Fast zwei Millionen Fälle
Mathys nimmt internationale Zahlen zum Vergleich. Es werden morgen rund 2 Millionen Infizierte sein. In den USA sei es schlimm und Europa sei noch nicht über dem Berg.
«Mann kann jetzt über Lockerungsmassnahmen sprechen, der Bundesrat wird am Donnerstag über entsprechende Entscheidungen kommunizieren.» In der nächsten Woche werde man noch mehr sehen, sagt Mathys. Im Moment tastet man sich dahin, Lockerungen machen zu können. Das sähe man am Beispiel Österreich.

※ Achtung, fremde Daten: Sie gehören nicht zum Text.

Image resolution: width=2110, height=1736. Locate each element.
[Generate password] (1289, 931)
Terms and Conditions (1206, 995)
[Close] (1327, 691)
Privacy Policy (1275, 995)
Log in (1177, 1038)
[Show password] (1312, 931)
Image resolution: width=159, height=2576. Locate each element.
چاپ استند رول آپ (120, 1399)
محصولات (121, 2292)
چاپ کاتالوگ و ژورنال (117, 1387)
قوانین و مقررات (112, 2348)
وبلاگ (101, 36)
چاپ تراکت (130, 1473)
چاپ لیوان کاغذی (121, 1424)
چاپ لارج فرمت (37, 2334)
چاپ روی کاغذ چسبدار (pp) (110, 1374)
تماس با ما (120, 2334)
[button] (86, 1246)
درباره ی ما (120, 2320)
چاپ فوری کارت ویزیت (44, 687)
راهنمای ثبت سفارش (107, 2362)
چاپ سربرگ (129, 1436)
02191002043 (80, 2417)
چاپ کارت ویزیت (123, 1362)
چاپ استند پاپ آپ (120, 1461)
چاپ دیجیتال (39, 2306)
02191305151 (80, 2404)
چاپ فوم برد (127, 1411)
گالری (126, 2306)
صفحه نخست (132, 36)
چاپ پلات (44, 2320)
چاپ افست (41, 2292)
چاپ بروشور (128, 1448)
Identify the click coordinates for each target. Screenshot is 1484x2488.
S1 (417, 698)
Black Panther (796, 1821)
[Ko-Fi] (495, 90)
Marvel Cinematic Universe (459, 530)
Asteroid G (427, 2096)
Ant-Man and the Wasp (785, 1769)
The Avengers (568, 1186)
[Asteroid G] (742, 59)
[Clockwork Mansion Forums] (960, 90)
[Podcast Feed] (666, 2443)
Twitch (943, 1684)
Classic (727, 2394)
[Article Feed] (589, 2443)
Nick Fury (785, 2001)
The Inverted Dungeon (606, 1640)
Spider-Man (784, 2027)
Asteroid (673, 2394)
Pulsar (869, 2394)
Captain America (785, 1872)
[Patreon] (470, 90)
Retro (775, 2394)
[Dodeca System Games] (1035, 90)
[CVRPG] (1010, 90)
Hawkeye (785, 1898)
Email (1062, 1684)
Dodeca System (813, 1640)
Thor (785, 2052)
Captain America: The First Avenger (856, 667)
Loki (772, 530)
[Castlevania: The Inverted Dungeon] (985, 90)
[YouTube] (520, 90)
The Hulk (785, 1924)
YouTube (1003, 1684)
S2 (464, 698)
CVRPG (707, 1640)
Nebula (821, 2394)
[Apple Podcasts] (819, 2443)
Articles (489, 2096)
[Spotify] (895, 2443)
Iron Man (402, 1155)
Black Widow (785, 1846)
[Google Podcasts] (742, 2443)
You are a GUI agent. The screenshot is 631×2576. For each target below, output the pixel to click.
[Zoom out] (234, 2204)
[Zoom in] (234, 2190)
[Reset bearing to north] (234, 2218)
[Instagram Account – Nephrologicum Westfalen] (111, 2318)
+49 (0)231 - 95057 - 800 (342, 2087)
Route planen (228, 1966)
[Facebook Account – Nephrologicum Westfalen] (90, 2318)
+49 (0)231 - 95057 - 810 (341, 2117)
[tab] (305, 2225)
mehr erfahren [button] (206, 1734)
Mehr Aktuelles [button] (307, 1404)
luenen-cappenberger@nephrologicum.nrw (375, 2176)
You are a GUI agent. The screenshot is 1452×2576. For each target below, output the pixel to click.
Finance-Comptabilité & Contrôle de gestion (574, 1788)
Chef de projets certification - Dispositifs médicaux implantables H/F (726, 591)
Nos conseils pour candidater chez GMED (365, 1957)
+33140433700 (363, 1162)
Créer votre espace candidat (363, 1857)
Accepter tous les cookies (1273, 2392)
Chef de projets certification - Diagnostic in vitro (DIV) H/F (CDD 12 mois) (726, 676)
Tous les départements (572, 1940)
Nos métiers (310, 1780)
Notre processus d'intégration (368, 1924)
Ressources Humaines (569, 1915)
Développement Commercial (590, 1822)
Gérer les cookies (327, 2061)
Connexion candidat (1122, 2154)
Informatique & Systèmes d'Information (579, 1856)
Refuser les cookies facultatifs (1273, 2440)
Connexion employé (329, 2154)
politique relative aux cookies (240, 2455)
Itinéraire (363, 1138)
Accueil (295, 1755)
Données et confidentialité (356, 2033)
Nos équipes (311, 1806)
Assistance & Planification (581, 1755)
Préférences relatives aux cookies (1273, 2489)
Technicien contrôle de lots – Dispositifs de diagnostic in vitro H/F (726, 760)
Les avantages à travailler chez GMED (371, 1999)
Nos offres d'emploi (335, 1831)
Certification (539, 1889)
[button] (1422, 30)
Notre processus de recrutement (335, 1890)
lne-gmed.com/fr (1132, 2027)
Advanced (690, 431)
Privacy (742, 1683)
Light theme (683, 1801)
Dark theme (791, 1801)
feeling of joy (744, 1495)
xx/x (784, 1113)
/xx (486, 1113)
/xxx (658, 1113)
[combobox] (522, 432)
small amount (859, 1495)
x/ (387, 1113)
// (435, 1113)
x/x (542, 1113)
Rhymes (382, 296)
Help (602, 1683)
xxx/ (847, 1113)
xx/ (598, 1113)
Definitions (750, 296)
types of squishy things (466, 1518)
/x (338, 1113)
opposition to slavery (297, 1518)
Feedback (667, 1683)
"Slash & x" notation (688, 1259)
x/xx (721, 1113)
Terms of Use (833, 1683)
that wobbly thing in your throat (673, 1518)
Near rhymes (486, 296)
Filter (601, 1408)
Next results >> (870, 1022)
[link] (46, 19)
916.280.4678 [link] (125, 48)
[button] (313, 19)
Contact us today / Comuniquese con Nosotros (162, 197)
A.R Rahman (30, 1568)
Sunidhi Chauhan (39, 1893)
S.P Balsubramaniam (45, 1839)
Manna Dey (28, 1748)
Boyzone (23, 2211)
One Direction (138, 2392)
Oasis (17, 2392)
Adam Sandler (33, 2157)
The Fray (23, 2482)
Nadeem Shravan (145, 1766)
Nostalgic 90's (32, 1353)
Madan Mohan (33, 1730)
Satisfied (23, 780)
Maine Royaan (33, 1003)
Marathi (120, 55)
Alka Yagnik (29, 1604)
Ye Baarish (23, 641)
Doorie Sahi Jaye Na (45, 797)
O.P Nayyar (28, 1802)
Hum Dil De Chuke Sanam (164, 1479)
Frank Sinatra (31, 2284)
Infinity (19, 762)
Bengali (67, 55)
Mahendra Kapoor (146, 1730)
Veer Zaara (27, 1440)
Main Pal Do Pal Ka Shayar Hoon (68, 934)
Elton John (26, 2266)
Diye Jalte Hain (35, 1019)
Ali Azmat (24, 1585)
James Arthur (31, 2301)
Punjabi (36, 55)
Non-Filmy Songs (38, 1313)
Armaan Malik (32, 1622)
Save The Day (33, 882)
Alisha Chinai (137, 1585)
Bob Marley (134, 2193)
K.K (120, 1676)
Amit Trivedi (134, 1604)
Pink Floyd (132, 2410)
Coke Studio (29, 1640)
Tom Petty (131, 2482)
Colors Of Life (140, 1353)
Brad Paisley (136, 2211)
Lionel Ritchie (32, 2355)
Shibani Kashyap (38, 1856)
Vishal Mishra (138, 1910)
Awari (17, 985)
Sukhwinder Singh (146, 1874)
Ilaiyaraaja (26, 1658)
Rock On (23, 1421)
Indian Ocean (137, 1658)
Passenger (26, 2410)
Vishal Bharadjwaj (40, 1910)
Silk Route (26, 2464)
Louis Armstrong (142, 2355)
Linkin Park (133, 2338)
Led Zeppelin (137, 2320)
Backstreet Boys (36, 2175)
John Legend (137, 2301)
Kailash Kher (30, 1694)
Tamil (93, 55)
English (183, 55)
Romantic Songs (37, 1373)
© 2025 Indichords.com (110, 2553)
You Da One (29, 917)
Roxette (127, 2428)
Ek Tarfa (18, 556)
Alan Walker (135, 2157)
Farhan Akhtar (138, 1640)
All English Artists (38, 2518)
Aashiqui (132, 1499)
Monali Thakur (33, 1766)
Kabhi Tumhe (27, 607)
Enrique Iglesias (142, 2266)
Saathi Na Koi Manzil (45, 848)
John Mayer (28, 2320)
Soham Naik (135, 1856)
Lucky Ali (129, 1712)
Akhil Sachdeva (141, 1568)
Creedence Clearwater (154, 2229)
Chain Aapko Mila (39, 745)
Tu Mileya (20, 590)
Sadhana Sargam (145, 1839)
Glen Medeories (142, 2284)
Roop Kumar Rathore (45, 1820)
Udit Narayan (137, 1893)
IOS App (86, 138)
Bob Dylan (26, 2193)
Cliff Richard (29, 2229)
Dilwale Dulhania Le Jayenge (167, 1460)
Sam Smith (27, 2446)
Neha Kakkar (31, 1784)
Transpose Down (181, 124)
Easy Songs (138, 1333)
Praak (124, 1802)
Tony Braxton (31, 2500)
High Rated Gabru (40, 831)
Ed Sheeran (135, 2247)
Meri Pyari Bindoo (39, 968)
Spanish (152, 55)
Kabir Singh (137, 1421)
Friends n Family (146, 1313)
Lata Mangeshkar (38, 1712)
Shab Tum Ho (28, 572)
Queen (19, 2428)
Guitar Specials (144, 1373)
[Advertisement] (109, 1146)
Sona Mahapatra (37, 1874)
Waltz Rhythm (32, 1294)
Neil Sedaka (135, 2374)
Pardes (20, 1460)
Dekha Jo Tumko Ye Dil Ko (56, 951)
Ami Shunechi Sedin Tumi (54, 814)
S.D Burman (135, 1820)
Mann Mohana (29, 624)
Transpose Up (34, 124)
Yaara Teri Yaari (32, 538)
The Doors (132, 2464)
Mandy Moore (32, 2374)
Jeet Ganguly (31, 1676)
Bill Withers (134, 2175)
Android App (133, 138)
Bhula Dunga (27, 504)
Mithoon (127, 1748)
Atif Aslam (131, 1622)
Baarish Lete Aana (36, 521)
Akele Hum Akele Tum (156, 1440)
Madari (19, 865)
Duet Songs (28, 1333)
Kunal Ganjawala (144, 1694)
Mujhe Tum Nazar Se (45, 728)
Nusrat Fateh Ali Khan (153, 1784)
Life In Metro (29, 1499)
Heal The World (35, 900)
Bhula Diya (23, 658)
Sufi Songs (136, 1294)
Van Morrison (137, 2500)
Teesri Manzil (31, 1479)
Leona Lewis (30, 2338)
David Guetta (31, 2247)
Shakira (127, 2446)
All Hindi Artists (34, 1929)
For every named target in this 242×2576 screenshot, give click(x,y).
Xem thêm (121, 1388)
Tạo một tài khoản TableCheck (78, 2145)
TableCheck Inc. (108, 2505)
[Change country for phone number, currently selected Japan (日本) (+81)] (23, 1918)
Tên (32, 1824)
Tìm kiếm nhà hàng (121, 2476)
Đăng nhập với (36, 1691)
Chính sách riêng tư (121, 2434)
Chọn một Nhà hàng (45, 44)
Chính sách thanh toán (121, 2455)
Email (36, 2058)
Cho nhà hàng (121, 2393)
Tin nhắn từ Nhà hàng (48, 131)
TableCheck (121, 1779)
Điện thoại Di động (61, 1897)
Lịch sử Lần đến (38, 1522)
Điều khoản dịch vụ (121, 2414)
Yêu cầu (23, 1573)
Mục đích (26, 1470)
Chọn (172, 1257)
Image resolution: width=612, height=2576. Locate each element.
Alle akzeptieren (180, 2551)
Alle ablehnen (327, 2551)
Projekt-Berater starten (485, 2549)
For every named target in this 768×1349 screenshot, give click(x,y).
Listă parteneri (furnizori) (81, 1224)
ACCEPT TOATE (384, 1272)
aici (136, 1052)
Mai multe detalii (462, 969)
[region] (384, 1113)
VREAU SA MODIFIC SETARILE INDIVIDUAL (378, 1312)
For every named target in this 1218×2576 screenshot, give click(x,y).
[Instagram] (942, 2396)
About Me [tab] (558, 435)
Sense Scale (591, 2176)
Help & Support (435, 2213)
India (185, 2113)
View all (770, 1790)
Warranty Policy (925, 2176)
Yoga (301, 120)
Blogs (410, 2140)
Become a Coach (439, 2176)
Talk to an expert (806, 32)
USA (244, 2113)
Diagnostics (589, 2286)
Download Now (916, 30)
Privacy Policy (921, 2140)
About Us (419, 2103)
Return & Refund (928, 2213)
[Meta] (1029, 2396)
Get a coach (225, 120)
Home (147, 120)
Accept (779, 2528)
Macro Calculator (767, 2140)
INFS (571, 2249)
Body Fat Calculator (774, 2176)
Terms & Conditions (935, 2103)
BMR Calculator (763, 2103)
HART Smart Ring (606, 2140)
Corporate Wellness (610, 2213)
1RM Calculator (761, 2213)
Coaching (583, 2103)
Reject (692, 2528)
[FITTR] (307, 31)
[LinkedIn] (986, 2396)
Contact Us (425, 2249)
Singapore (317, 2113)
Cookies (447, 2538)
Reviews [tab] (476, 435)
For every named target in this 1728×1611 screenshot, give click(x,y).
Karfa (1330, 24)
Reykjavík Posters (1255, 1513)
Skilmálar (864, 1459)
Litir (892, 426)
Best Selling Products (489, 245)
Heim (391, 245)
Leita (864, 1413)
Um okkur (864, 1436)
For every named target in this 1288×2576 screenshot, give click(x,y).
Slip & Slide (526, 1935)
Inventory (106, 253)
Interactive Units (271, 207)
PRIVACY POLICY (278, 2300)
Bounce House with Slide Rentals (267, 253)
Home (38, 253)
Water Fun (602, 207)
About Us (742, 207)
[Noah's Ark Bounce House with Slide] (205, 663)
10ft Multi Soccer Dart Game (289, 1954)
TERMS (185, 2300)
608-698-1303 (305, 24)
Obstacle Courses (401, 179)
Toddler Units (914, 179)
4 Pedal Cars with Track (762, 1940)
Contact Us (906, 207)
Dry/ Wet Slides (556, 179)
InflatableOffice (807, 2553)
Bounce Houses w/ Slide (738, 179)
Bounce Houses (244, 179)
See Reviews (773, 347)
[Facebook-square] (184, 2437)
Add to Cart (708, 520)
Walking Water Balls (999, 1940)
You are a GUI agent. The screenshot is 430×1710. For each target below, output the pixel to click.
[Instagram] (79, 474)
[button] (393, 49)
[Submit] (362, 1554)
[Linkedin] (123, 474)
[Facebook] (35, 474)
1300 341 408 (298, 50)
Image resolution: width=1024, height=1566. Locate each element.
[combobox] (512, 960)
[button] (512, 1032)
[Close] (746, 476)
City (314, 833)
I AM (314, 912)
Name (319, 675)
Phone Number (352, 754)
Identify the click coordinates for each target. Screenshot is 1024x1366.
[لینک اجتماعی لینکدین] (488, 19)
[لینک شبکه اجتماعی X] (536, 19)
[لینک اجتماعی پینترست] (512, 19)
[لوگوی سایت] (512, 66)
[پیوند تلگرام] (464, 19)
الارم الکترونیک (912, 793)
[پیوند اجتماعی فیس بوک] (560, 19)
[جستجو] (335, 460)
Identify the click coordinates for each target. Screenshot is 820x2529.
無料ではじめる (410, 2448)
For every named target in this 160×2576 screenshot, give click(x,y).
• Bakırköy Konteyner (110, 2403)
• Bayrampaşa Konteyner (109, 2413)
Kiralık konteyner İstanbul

Die Medienkonferenz beginnt
Die Zahl der Neuansteckungen mit Covid-19 geht zurück, ebenso die Zahl der Todesfälle. In den Spitälern zeigt sich dieser Trend noch nicht. Noch immer liegen rund 400 Menschen mit schweren Verläufen auf Intensivstationen, sagt Patrick Mathys, Leiter Sektion Krisenbewältigung und internationale Zusammenarbeit im Bundesamt für Gesundheit. Trotzdem zeigte er sich zuversichtlich, dass sich die Ausbreitung des Virus stabilisiert hat oder sogar zurückgeht. Das zeigten auch verschiedene Modellrechnungen.
Mathys dankt den Schweizerinnen und Schweizern für die Disziplin über die Ostertage – trotz des sehr verlockenden Wetters. Die Bevölkerung habe verstanden, dass jeder und jede einen Beitrag leisten müsse, wenn es darum gehe, das Coronavirus zu bekämpfen.
Mathys nennt aktuelle Zahlen: 200'000 Personen sind in der Schweiz getestet worden, 25'000 davon seien positiv, 3000 Personen sind oder waren in Spitalpflege, 900 Personen sind verstorben. Es gab nur noch neue 254 Fälle von Infektionen seit gestern. «Wir haben einen Level, der stabilisiert ist was die Fallzahlen betrifft. Aber niemand wagt, deutliche Prognosen zu stellen, was die abnehmende Tendenz betrifft.»
254 neue bestätigte Covid-19-Fälle
In der Schweiz hat die Zahl der bestätigten Neuinfektionen mit dem Coronavirus innerhalb eines Tages erneut nur um 254 zugenommen. Insgesamt gab es damit am Dienstag 25'834 bestätigte Fälle.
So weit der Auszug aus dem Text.